Что касается стареющих эмигрантов-аристократов, то наиболее удачливые из них доживали свои дни в Русском доме в Сент-Женевьев-де-Буа, погруженные в воспоминания об имперском прошлом России, все еще испытывая слабую надежду, что придет «день, когда кровавый [советский] режим постигнет неизбежный конец»53. Перед смертью, в 1933 году, Сандро говорил: «Знай они, что никогда не вернутся, они, может, предпочли бы вынести расстрелы и продукты по карточкам» в Советском Союзе. Но насколько лучше была бы их жизнь в России?54 Для Романовых – точно нет. Собственно, и в Париже их положение становилось все хуже. В 1936 году пошатнулся брак великого князя Дмитрия Павловича с Одри Эмери. Они вели довольно беспокойную жизнь, кочуя между Францией, США и Англией, и в итоге Одри влюбилась в грузинского князя, Дмитрия Джорджадзе, потребовав развода. Дмитрий Павлович тогда болел туберкулезом и тяжело переживал раскол в семье из-за вопроса о престолонаследии. В отличие от своих кузенов, Бориса и Андрея, остававшихся в Париже в период немецкой оккупации, он переждал ее в Швейцарии. Однако состояние его быстро ухудшалось, и в марте 1942 года он умер в туберкулезном санатории в Давосе в возрасте всего лишь пятидесяти лет. Его сестра Мария Павловна тем временем уехала из США, возмущенная вступлением страны в войну с немцами на стороне сталинской России.
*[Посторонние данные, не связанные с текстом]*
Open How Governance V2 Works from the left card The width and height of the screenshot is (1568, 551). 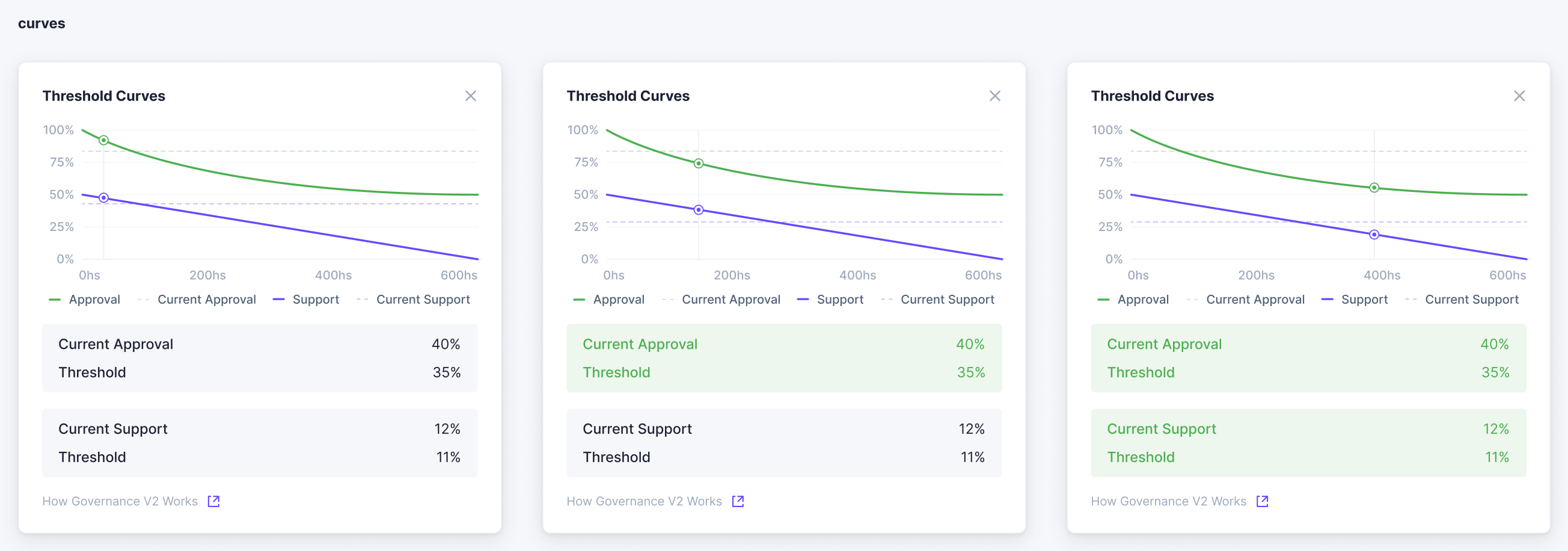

Она отправилась на юг, в Аргентину, где жила в русской колонии в Буэнос-Айресе до 1949 года, а затем, в 1952-м, перебралась в Мюнхен, но бо́льшую часть времени проводила у сына, принца Леннарта, на острове Майнау. Она скончалась в Германии в 1958 году. Вместе с Дмитрием Павловичем, чьи останки Леннарт перенес из Давоса, они похоронены в семейном склепе в дворцовой церкви на Майнау.
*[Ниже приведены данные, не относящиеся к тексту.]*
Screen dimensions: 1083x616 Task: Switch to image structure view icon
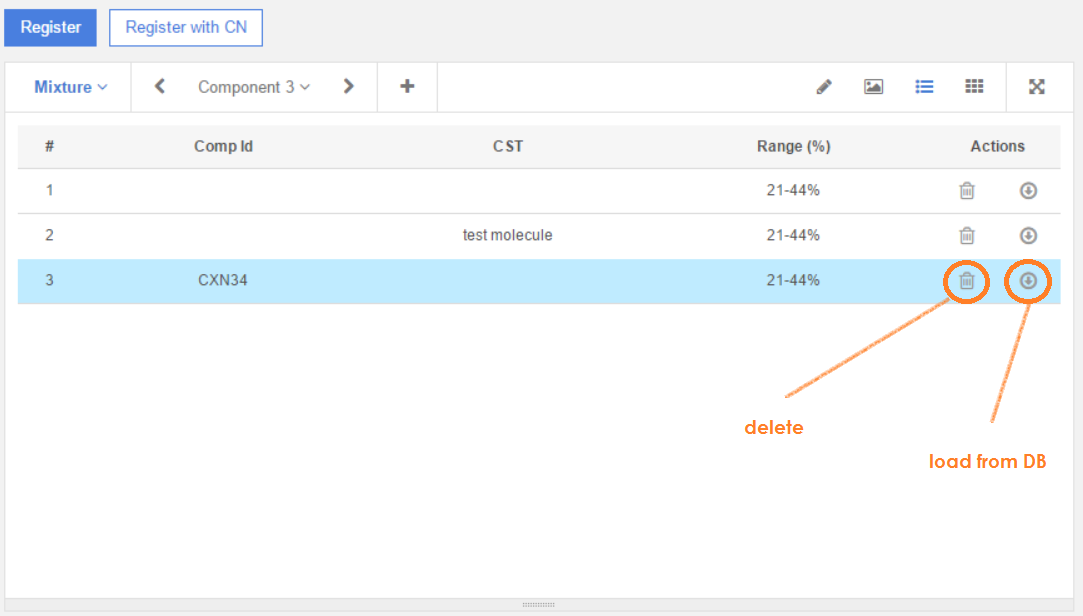(x=873, y=87)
Последние дни вдовы великого князя Михаила Александровича, Натальи Шереметьевской, можно назвать символом того, как некогда влиятельные и богатые Романовы оказались сведены до бедности и полного одиночества. Когда в 1927 году у нее закончились деньги, она переехала из Англии в Париж. Великий князь Кирилл Владимирович даровал ей почетный титул княгини Брасовой, однако это не спасло ее от нищеты, когда она, одно за одним, распродала свои украшения. После гибели сына Георгия в автокатастрофе в 1931 году у нее не осталось ради кого жить; она ютилась в крошечной комнатке на верхнем этаже особняка на левом берегу, куда ее пустил бесплатно, из жалости, один из русских эмигрантов. В 1951 году она заболела раком груди, и хозяин дома, не желая ухаживать за ней, попросил освободить комнату. Наталью увезли в благотворительную лечебницу, где она умерла 23 января 1952 года. Парижская колония, бо́льшая часть которой игнорировала ее плачевное положение, все-таки собралась на отпевание. Вместе они похоронили и еще одного представителя старого русского дворянства, Феликса Юсупова с женой Ириной, которые умерли в Париже в 1967 и 1970 годах соответственно. Их могилы находятся среди захоронений прочих русских аристократов в Париже, на клочке земли, который они считали частицей матушки-России, в Сент-Женевьев-де-Буа.